Allie smirked at Jones’s look of exasperation—and the swift flush that rose from his collar.
“Come on, Yolanda,” he said, clearly attempting to recover his dignity. “Every business owner wants to rise to the next level—especially now that we’re going all respectable, being served at True.” Glancing at Allie, he explained, “My cousin’s restaurant’s been quite the hit, especially since word’s gotten out that she was nominated for a James Beard award in just her second year of operation.”
Allie, who traveled so much and worked such odd hours that her knowledge of the restaurant landscape was largely limited to takeout and delivery, still knew enough to say, “That’s quite impressive.”
“We’re all very proud of Tatum,” he said. “I just want to be sure my product and my brand are both up to the challenge.”

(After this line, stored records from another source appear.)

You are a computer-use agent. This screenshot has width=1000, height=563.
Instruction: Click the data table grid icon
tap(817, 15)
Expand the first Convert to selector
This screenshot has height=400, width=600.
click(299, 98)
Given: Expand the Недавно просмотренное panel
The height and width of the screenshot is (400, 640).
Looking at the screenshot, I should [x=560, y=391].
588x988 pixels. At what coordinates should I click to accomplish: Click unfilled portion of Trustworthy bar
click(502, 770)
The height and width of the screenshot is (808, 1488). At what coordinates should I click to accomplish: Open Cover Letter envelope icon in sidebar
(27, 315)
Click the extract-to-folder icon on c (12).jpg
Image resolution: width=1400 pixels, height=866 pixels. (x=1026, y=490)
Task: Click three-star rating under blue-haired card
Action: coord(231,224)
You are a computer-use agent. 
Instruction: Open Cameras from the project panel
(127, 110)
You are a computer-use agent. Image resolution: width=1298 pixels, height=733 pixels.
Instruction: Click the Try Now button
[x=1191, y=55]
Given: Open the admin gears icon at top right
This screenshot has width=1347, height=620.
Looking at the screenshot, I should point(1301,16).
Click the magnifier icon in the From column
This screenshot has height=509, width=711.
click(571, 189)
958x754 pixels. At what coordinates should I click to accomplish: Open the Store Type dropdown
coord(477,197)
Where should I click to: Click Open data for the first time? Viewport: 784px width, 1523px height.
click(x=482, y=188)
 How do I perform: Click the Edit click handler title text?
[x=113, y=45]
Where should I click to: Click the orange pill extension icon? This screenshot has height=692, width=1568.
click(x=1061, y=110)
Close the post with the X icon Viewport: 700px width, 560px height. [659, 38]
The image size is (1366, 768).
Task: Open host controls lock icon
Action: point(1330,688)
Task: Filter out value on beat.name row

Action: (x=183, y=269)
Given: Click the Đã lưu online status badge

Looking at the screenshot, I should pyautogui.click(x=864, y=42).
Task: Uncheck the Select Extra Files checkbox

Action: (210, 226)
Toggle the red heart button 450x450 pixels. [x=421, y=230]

Yolanda assured Jones, “Course you’re good enough,” before turning a fierce look on Allie. “Now this fancy California branding stuff’s all well and good, but don’t mess with our smiling wolf’s head logo, Miz LA. That boy’s got some sass to him, just like this one.”
When she nodded toward Jones, he flashed a grin framed by a perfect set of dimples. “You heard my right-hand woman, Allie. The logo stays.”
After studying if for several moments to give her so-called expert opinion credence, Allie agreed, “I wouldn’t change a thing about it.”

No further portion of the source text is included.